Figure 32-19a shows a capacitor, with circular plates, that is being charged. Point a (near one of the connecting wires) and point b (inside the capacitor gap) are equidistant from the central axis, as are point c (not so near the wire) and point d (between the plates but outside the gap). In Fig. 32-19b, one curve gives the variation with distance r of the magnitude of the magnetic field inside and outside the wire. The other curve gives the variation with distance r of the magnitude of the magnetic field inside and outside the gap. The two curves partially overlap. Which of the three points on the curves correspond to which of the four points of Fig. 32-19a?

Short answer

The three points on the curve corresponding to the four points of Fig.32-19 are 1a, 2b, 3c, and d.

Step-by-step solution

Given

Figure 32-19a and 32-19b.

‘a’ and ‘b’ are equidistant from the central axis. Also ‘c’ and‘d’ are equidistant from it.

Determining the concept

From the magnetic field formulas inside and outside the circular capacitor, determine the relationship between magnetic field and distance from the central axis. Find the three points on the curve that correspond to the four points of Fig. 32-19a by using this information and examining the graph and the provided figure.

The formula is as follows:

1. Inside a circular capacitor, the magnetic field is
   $\mathit{B}\mathbf{=}\mathbf{\left(}\frac{{\mathbf{\mu }}_{\mathbf{0}}{\mathbf{l}}_{\mathbf{d}}}{\mathbf{2}\mathbf{\pi }{\mathbf{R}}^{\mathbf{2}}}\mathbf{\right)}\mathit{r}$
   
2. Outside a circular capacitor, the magnetic field is
   $\mathit{B}\mathbf{=}\mathbf{\left(}\frac{{\mathbf{\mu }}_{\mathbf{0}}{\mathbf{l}}_{\mathbf{d}}}{\mathbf{2}\mathbf{\pi r}}\mathbf{\right)}$
   

Determining thethree points on the curve corresponding to the four points of Fig.32-19a

The magnetic field at a point inside the capacitor is given by

$B=\left(\frac{{\mathrm{\mu }}_0{\mathrm{l}}_{\mathrm{d}}}{2{\mathrm{\pi R}}^2}\right)r$

It implies that$B\propto r$.

The curve on which point 2 is present satisfies this condition, and there is only one point inside the capacitor ‘b.’

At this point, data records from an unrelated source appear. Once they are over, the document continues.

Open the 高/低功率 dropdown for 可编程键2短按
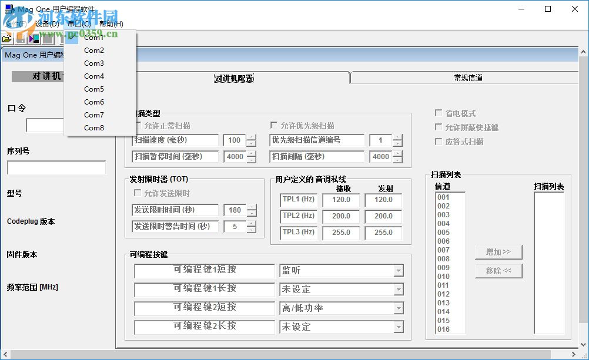Image resolution: width=589 pixels, height=360 pixels. (399, 308)
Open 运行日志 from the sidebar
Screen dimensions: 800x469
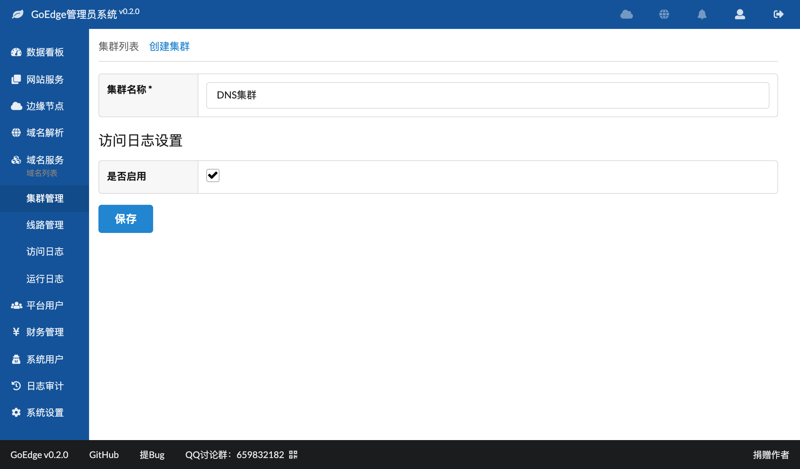[x=45, y=278]
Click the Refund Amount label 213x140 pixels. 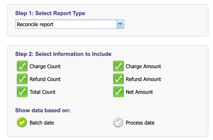(143, 79)
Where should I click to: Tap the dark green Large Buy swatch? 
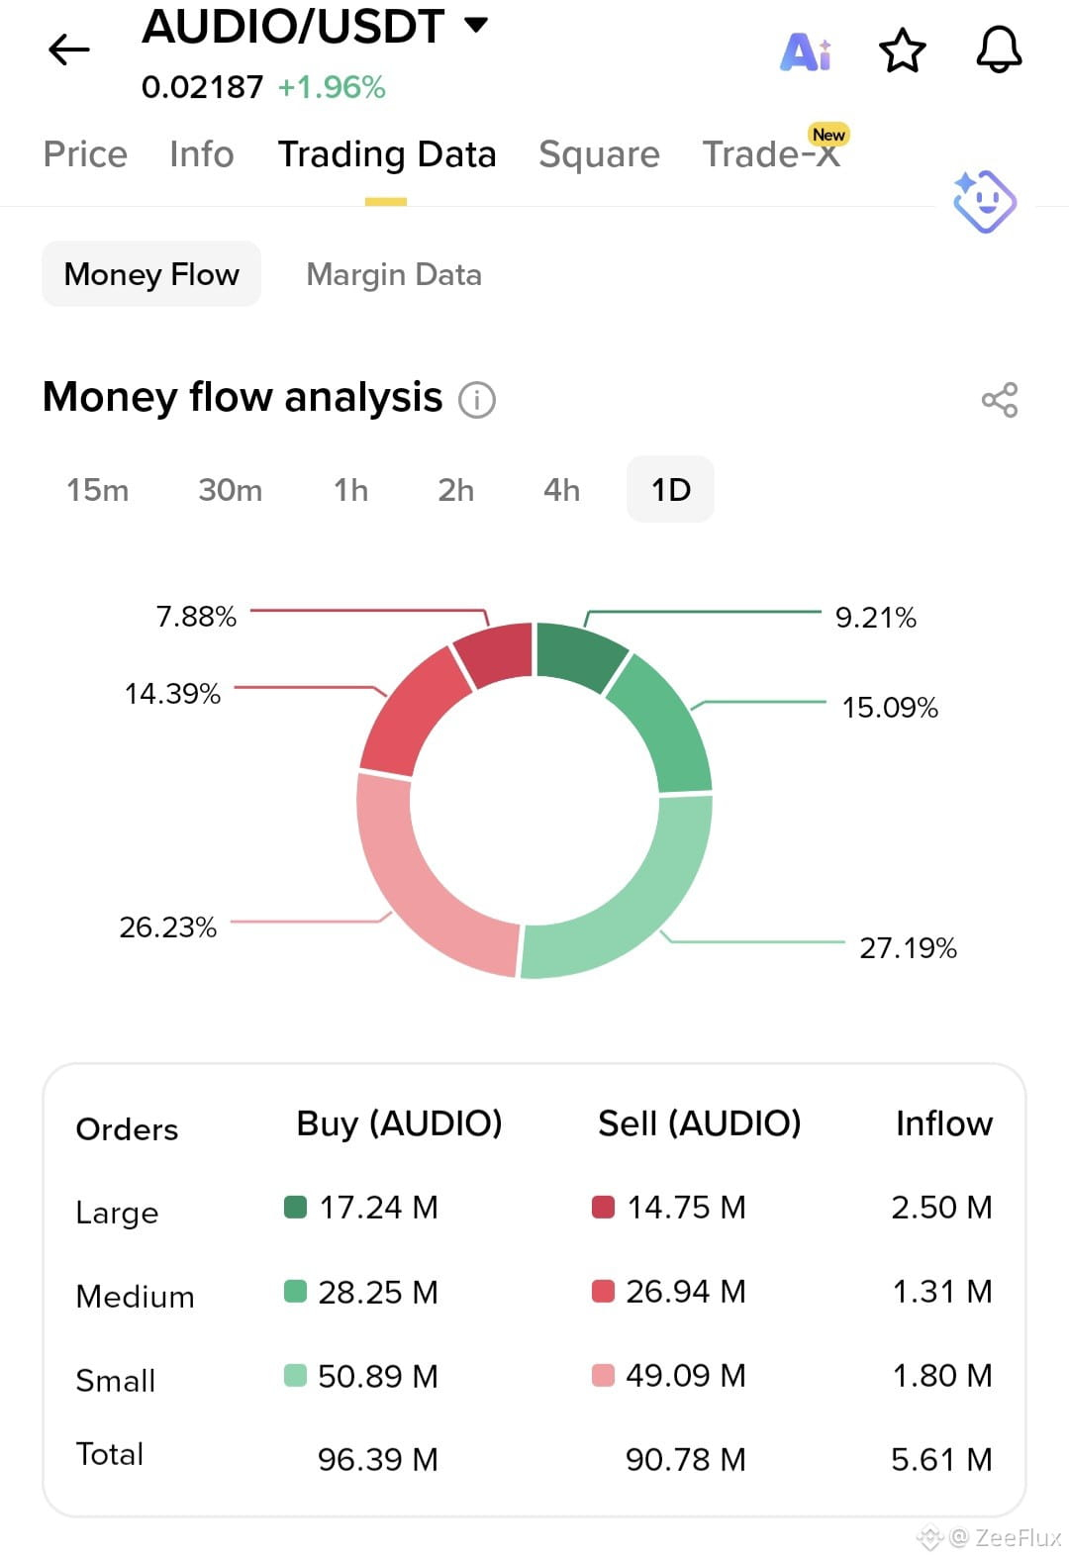point(295,1207)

Hence, point 2 corresponds to point b.

The magnetic field at a point outside the capacitor is given by

$B=\left(\frac{{\mathrm{\mu }}_0{\mathrm{l}}_{\mathrm{d}}}{2\mathrm{\pi r}}\right)$

It implies that $B\propto \frac{1}{r}$.

The curves on which points 1 and 3 are present satisfy this relation.

Point '1' corresponds to point 'a' since points 'a' and 'b' are equally spaced apart.

Points 'c' and 'd' correspond to the last point 3, which is left.

Hence, the three points on the curve corresponding to the four points of Fig.32-19 are 1a, 2b, 3c, and d.

While outside of a circular capacitor, the magnetic field is inversely proportional to the distance from the circular plate's centre, inside a circular capacitor, it is proportional to that distance.